Sosialisasi penularan HIV dan AIDS dari PSK ke para pelanggan
pengguna jasa mereka, atau sebaliknya menuai antusiasme yang positif
karena mereka sadar akan risiko pekerjaan mereka. Imbasnya tentu pada
PSK sendiri apabila terinfeksi HIV. Namun berbeda pada PSK yang
mengeksklusifkan diri, misalnya PSK dari kalangan mahasiswa. Mereka
sulit diberi pemahaman untuk penyadarak rrsiko penularan HIV dan AIDS.
Ada penyangkalan dari PSK golongan elite ini bahwa mereka tidak
mungkin tertular HIV karena pelanggan dari kalangan menengah ke atas.
Padahal, masyarakat kalangan mana pun, bisa terifeksi HIV. Para PSK
kelompok ini yakin tidak tertular HIV karena secara kondisi fisik mereka
masih terlihat sehat, cantik, tidak ada tanda-tanda mengarah kepada
terinfeksi HIV dan AIDS. Sikap meng-ekslusifkan diri, dan cenderung
tertutup, menjadi kesulitan tersendiri dalam memberi sosialisasi.

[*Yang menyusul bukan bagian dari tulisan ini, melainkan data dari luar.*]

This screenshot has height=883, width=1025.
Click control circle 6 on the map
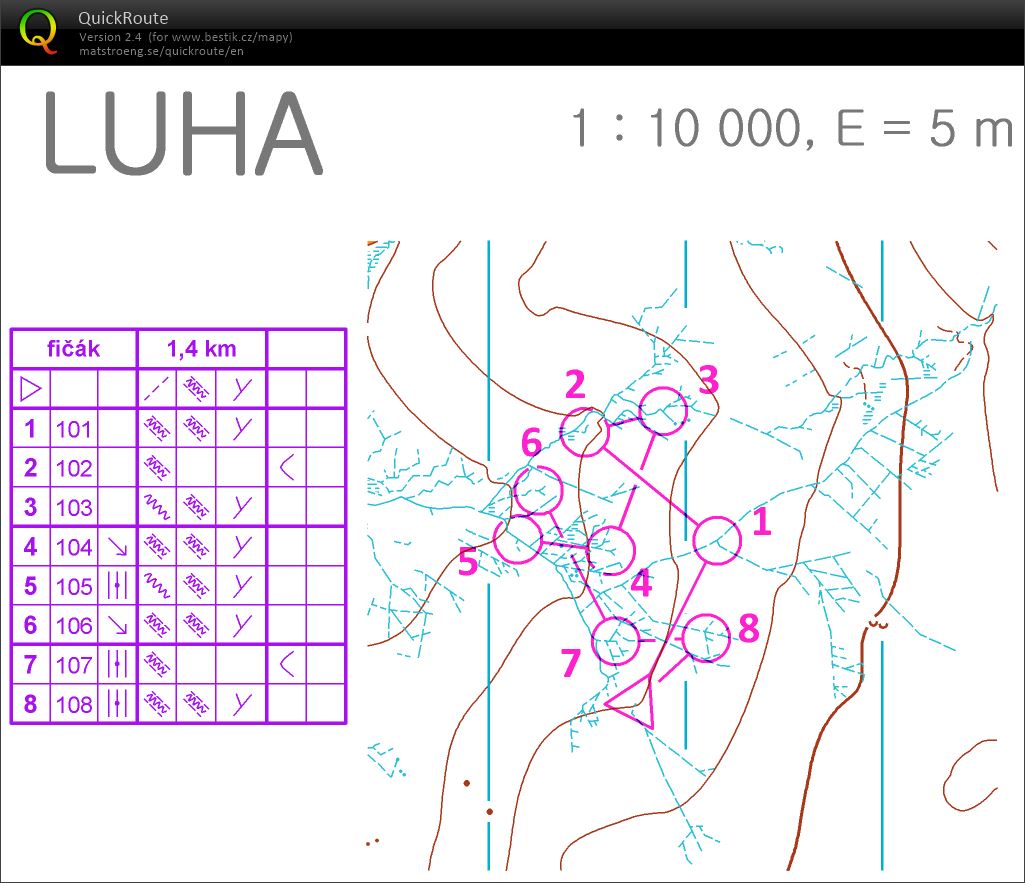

Selain itu, para PSK kelompok elite ini tidak tertampung dalam
lokalisasi sebagai salah satu tempat transaksi seksual mereka dan
cenderung beroperasi terselubung atau personal sehingga sulit untuk
dipantau. Tidak jarang kemudian setelah masuk ada di antara mereka yang
terinfeksi HIV kemudian sudah masuk pada fase AIDS, menyadari atas
kelalaiannya, kemudian periksa dan berobat. Walaupun, sebernarnya
kesadaran tersebut datangnya terlambat.
Banyak praktek dari pelanggaran UU karena lemahnya dan kurang
kontrol sehingga sulit dilacak bagi pelanggar. Akibatnya prostitusi makin
menjamur di kalangan masyarakat, pemain baru makin berdatangan
berlomba-lomba mencari rezeki lewat jalan haram. Ini karena kurangnya
kontrol dari penegak hukum dan tidak ada kesadaran untuk mematuhi
hukum. Bisa dikatakan pemerintah gagal membangun mental bangsa. Ini
terlihat dari meningkatnya jumlah pelacur di tanah air. Lebih parahnya

lagi, jasa haram pelacuran juga sudah lama dinikmati kalangan pejabat.

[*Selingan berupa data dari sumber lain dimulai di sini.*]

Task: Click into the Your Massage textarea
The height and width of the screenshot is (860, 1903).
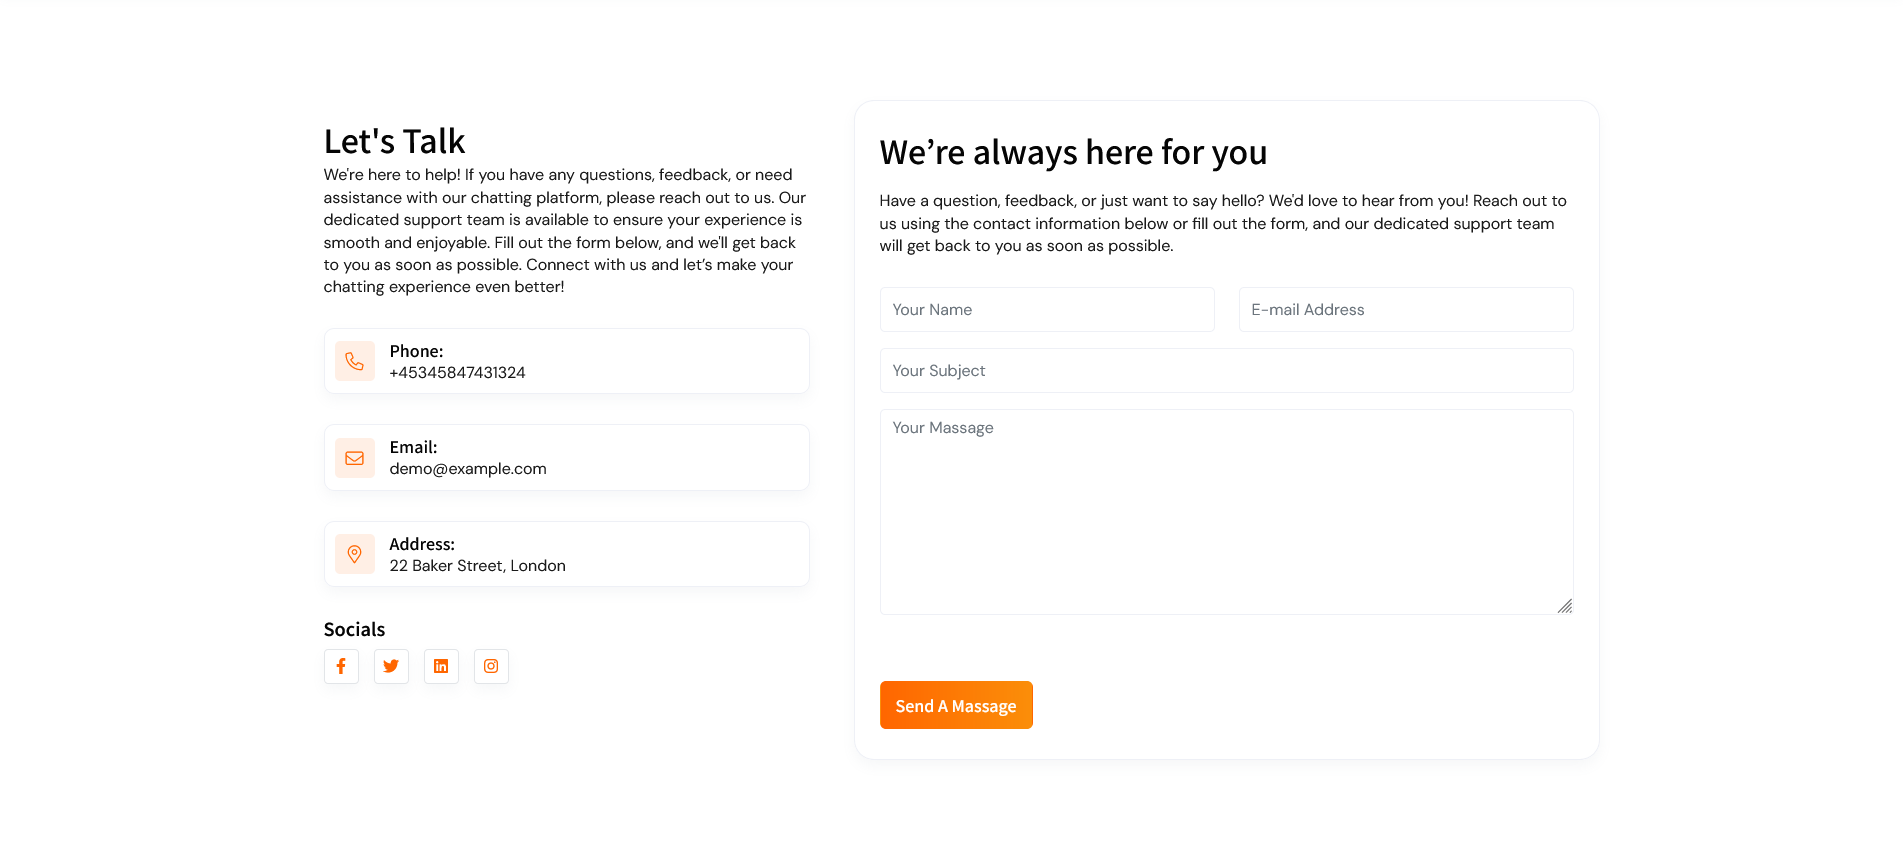Action: [1227, 512]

Sudah jadi rahasia umum, tak sedikit pejabat yang mendapat gratifikasi
seksual berupa layanan pelacur. Ironinya, sampai saat ini belum ada
undang-undang yang dapat menjeratnya. Semua fakta itu adalah indikasi
hancurnya iman dan takwa bangsa yang mayoritas muslim ini. Masyarakat
dan penguasa pun menjadi manusia hedonis yang memburu kenikmatan
jasadiyah, termasuk berzina. Istlah haram dan dosa seolah hilang dari
kamus mereka. Resiko terkena penyakit kelamin, termasuk tertular
HIV/AIDS pun tak terpikirkan. Gaya hidup hedonis juga mendorong
sebagian perempuan melacur. Karena tuntutan gaya hidup, ingin punya
baju mahal, parfum bermerk, gadget canggih dan uang berlimpah.

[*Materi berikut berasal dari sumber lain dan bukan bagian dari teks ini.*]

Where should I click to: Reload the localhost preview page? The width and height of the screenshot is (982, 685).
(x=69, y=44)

Sebagian dari perempuan pelacur itu berasal dari kelompok ekonomi
mampu.
Meski demikian juga tidak bisa dipungkiri tidak sedikit perempuan
menjadi pelacur karena himpitan ekonomi. Mayoritas pelacur anak yang
menjadi korban trafficking berasal dari keluarga miskin di tanah air.
Sebagian malah dijual oleh ibu kandungnya sendiri, atau ada juga yang
dijual oleh suaminya sendiri. Terakhir, tidak bisa dibantah lagi maraknya
pelacuran di tanah air adalah karena rendahnya sanksi hukum dalam kasus
pelacuran. Banyak pelacur yang tertangkap hanya diberi peringatan, dibina
lalu dilepaskan lagi. Apalagi pria hidung belang para pelanggannya
mereka justru tidak mendapatkan sanksi sama sekali. Ratu mucikari yang
sudah jelas mengelola pelacuran hanya diberi sanksi 1 tahun oleh hakim.
Jaksa penuntut umum sendiri hanya menuntutnya penjara 14 bulan. Kalau
sudah begini, siapa yang takut melacur.